If you are just worried about ionizing radiation then there may be biological solutions ...
1) Build a radiation-proof skin/shell. Possibly impractical, as radiation in space can be fairly penetrating - even a few mm of aluminium won't keep it all out. But you could develop a species with a very thick skin (inter-locking plates to maintain flexibility like an echidna or armadillo?) full of heavy metals. Would be ugly, heavy and lacking in mobility depending on how much shielding you required. Or could just limit the shielding to the reproductive system in which case people might have short cancer-ridden lives but would still reproduce reliably.
2) Reduce the effects of genetic errors. For example - upgrade the immune system to actively fight all likely types of cancer, or add nano-bots to continuously scour the body of tumors and other radiation-induced irregularities.
3) More high tech - harden the genetic code so it is more immune to errors resulting from ionizing radiation. This might be done a number (or combination of ways)
- Add a lot of error-correction. For example, you could duplicate or even triplicate the number of copies of each gene within each nucleus. Then when generating new proteins etc from the genetic code each cell would check if all copies of the code were identical. If so, it would 'run' the genetic code, if not it would discard its own nucleus and get a 'copy' from a neighboring cell. Continuous 'data-checking' to test that your multiple copies were in agreement. Obviously requires significant re-writing of the DNA/RNA manipulation chemistry in cells.
- Harden the DNA/RNA coding. For example, move from 3 codons to 4 or even 5 codons in the 'table' that relates codon ordering to amino acid placement in proteins. Probably an even more significant change in biochemistry.
- Harden the chemistry of genetics itself - replace the coding mechanism by some more robust chain molecule/system that can still carry genetic info. Siliconized sugar back-boned DNA, multiply cross-linked 2-D genetic materials, storage to nanoscopic mineral structures, whatever...
Previous generalist answer below:
You almost certainly mostly mechanical.
Life is very adaptable to extremophile adaptation (very hot/cold, highly acidic, heavy metal poisons, radiation, low nutrient availability) but even after millions of years of evolution, the organisms that can live in the most extreme settings are inevitably very simple organisms. For example, there are plenty of lichens in Antarctica but no trees or higher plants, and no permanent resident vertebrates. Bacteria adapt to hot springs, but you won't find fish living in them. There appear to be physiological limits to natural adaption of mammals to very high altitudes.

ABOUT THIS EXERCISE: In the post on surviving space radiation, which two animals are named as models for a thick skin of interlocking plates? Answer using only the text above.

RECORDS SUPPLIED:
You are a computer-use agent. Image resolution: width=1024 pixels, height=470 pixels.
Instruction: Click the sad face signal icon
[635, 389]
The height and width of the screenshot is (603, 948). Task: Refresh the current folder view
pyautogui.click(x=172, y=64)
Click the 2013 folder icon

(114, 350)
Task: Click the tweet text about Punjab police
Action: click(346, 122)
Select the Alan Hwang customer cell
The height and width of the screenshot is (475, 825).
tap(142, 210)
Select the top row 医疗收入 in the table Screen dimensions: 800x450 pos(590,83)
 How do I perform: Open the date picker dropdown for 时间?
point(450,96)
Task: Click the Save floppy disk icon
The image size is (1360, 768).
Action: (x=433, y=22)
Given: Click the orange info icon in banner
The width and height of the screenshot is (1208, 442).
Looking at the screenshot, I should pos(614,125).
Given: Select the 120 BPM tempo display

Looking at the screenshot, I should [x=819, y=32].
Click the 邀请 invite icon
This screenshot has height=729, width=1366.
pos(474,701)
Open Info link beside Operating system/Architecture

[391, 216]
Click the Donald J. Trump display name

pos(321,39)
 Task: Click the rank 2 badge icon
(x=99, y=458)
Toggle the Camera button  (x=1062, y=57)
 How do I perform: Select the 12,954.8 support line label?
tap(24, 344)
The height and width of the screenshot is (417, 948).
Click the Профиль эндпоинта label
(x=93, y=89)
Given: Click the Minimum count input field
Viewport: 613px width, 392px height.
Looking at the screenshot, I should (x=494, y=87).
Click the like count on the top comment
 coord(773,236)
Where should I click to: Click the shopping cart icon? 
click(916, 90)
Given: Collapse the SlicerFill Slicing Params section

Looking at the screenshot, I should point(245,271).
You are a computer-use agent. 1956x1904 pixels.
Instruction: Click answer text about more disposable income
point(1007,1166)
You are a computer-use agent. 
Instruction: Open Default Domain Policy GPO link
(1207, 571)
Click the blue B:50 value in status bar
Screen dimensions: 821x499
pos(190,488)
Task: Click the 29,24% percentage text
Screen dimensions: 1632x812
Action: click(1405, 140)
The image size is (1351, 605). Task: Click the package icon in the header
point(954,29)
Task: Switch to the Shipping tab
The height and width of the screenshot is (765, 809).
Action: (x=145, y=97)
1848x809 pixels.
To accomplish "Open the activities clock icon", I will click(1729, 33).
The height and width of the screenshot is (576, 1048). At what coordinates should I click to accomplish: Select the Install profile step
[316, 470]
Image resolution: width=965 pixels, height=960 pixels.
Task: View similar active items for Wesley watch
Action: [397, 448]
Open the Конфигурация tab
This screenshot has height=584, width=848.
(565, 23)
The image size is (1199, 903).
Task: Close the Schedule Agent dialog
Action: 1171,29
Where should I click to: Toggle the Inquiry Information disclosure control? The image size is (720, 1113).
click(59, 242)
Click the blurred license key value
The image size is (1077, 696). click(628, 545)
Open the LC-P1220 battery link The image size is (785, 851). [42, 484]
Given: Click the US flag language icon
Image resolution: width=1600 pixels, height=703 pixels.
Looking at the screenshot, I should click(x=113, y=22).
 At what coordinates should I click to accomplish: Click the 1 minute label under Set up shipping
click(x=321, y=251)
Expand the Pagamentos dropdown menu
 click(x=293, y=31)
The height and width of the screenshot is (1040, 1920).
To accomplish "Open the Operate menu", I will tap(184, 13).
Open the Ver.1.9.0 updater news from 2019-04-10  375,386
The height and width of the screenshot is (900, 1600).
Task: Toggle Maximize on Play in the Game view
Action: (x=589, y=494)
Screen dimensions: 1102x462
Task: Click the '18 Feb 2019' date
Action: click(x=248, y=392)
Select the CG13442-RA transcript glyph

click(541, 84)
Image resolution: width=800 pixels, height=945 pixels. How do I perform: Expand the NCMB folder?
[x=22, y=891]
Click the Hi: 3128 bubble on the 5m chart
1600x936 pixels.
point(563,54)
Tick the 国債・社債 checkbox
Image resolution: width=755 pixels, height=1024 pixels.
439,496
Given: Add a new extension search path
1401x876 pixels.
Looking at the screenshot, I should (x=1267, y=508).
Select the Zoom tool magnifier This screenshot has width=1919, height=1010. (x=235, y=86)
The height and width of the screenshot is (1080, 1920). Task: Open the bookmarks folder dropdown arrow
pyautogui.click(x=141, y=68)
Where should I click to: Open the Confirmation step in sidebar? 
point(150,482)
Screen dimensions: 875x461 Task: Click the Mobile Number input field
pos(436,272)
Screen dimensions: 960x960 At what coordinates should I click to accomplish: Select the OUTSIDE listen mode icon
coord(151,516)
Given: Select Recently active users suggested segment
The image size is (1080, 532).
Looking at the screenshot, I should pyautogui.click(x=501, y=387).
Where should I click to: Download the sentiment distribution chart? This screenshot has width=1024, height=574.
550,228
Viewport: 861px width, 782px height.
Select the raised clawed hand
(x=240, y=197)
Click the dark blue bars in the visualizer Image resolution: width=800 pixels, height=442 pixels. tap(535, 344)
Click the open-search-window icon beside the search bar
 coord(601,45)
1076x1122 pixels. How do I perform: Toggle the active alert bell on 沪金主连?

RESULT: The echidna and the armadillo.